* [What you have to do] Repeat the rows verbatim, beginning with the line that contains "The image size is (550, 378)." and ending with the line that contains "Action: coord(349,687)", both lines included. Omit the pictures.
━━━━━ Records for this exercise ━━━━━
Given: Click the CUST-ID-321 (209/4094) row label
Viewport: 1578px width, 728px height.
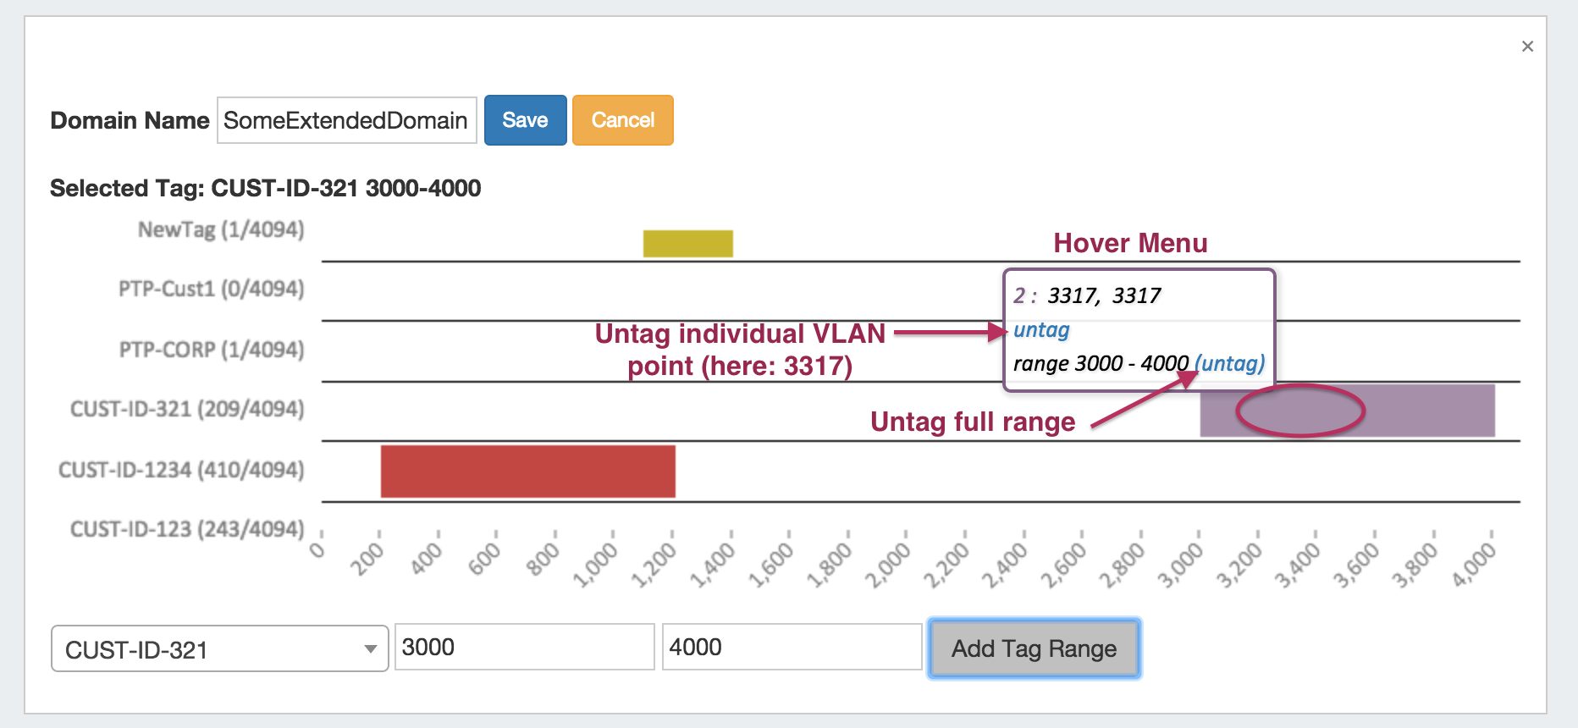Looking at the screenshot, I should [x=187, y=410].
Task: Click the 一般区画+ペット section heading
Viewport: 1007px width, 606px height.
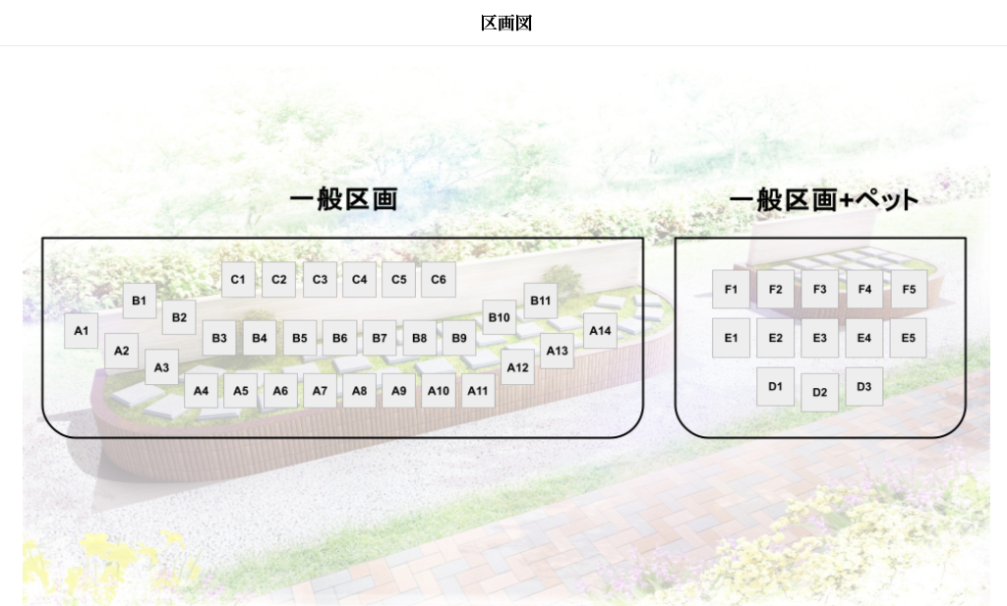Action: click(x=823, y=200)
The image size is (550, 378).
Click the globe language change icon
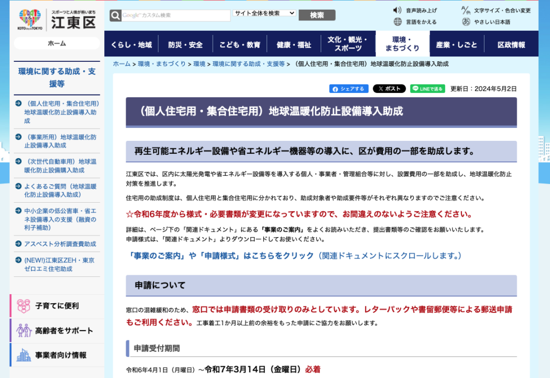[397, 22]
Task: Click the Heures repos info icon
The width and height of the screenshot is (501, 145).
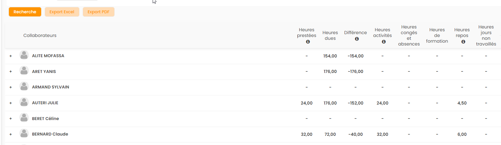Action: click(x=463, y=42)
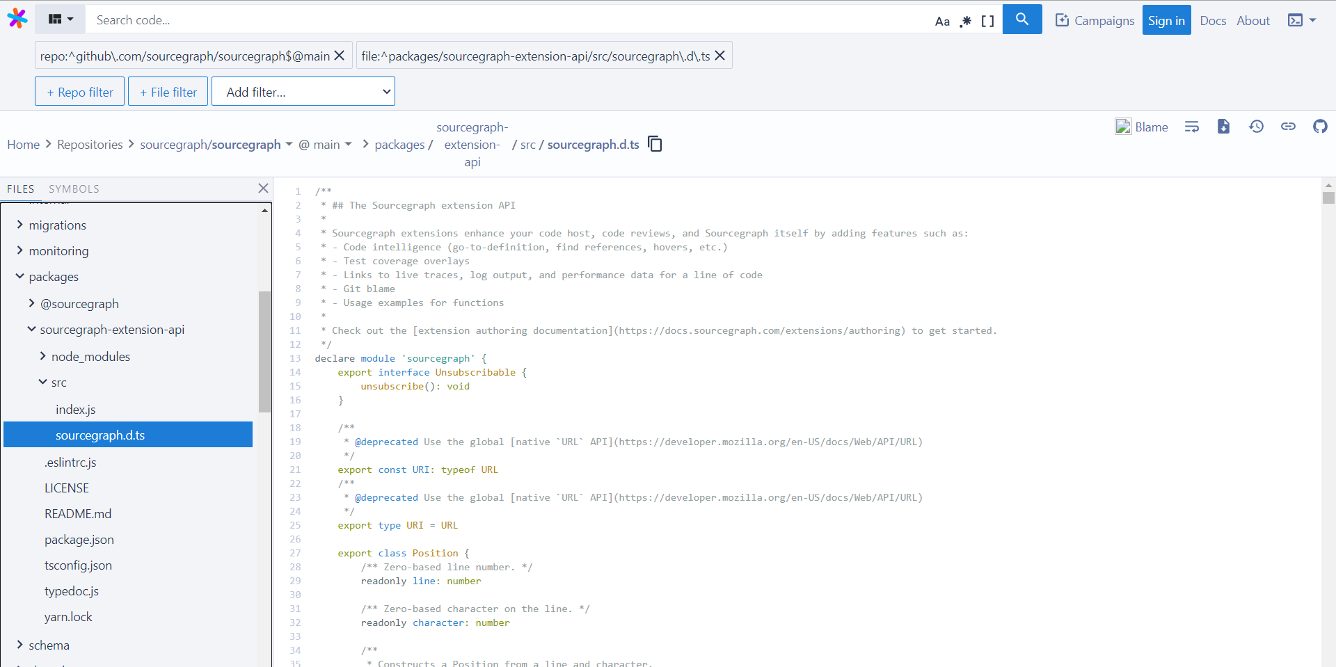
Task: Remove the repo filter chip
Action: pyautogui.click(x=339, y=56)
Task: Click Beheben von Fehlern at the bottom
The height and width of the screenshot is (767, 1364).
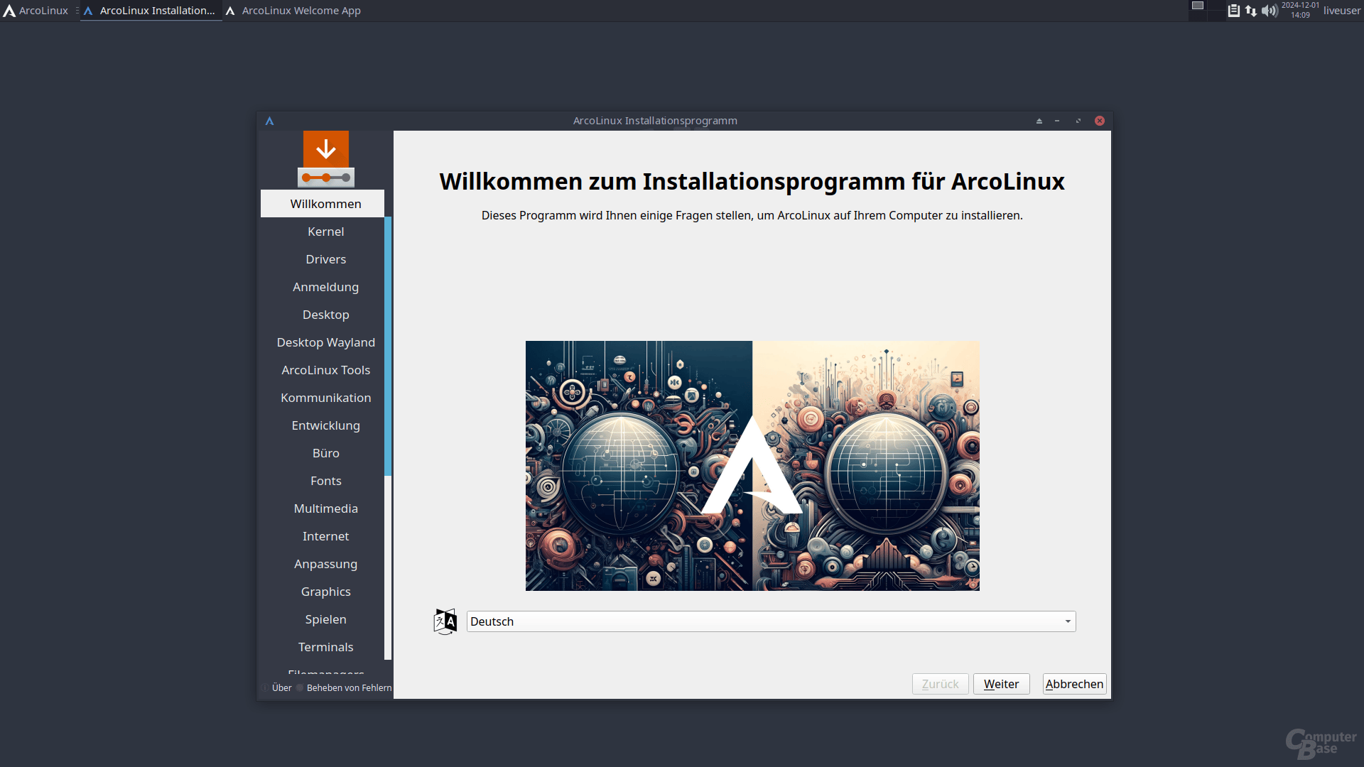Action: coord(349,687)
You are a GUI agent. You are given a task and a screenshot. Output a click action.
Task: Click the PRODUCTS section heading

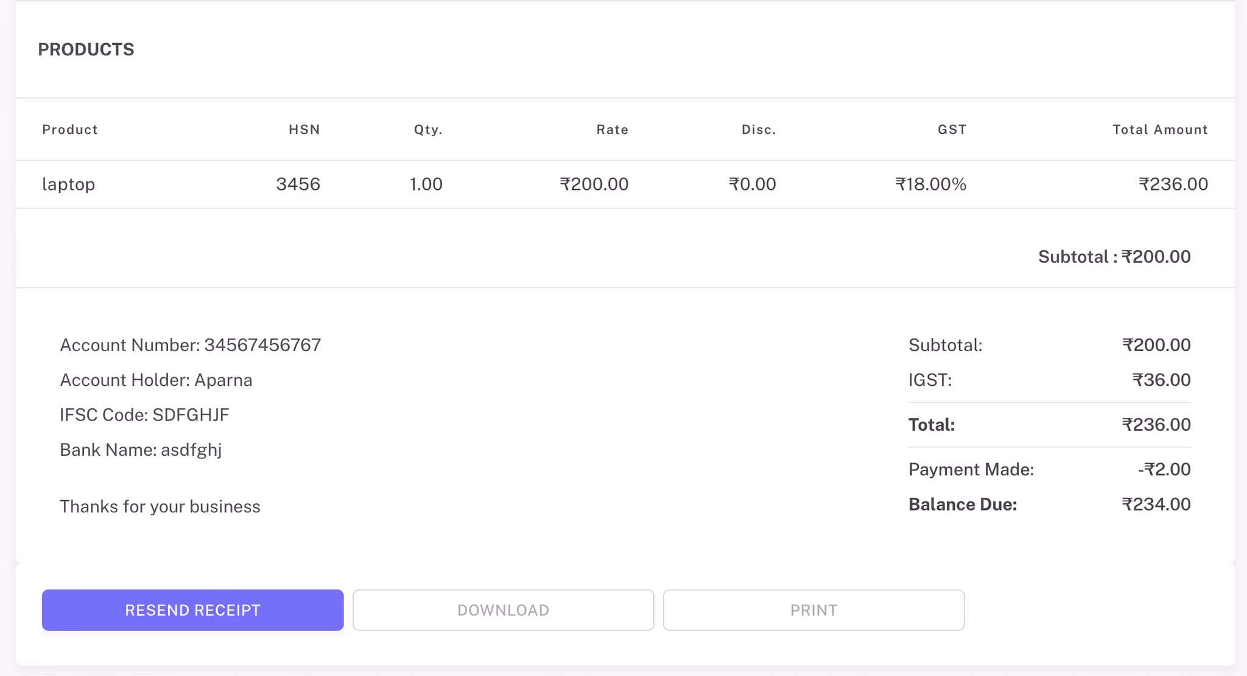tap(86, 49)
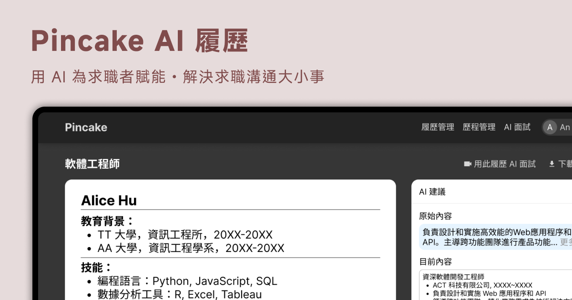Screen dimensions: 572x300
Task: Click the camera icon beside 用此履歷 AI 面試
Action: click(x=468, y=164)
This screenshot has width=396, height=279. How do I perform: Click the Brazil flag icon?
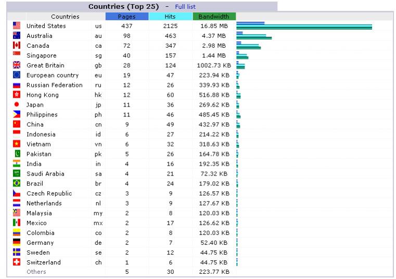[x=17, y=183]
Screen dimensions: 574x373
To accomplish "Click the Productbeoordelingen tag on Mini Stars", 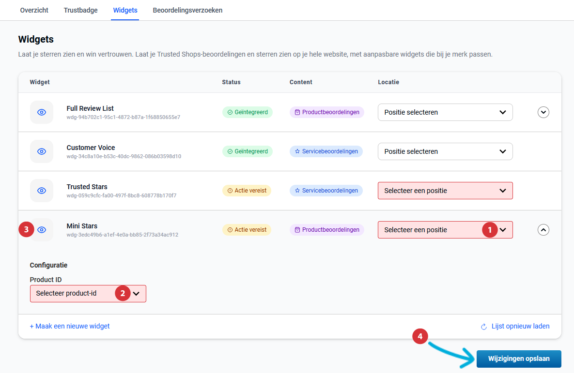I will tap(326, 230).
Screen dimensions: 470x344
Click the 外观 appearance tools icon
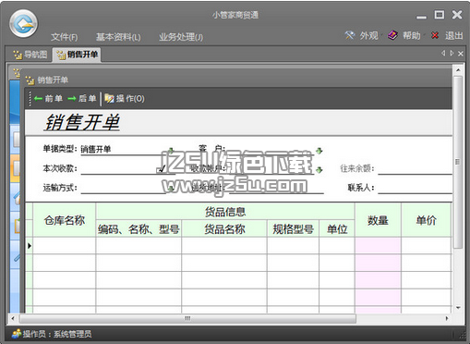(349, 35)
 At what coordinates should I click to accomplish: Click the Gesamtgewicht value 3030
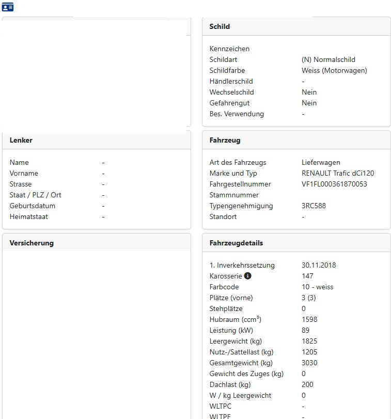[x=309, y=363]
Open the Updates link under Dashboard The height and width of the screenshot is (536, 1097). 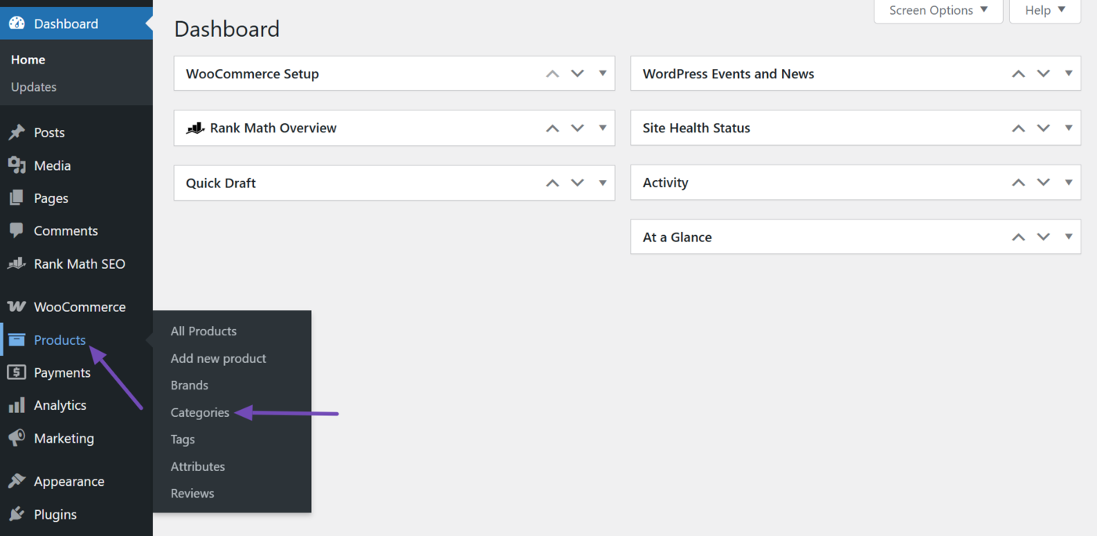point(34,87)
━━━━━
* [Task answer]
The image size is (550, 378).
Click the globe language change icon
[397, 22]
Task: Click the Heures repos info icon
The width and height of the screenshot is (501, 145).
Action: click(x=463, y=42)
Task: Remove the repo filter chip
Action: pyautogui.click(x=339, y=56)
Task: Click Beheben von Fehlern at the bottom
The height and width of the screenshot is (767, 1364).
Action: coord(349,687)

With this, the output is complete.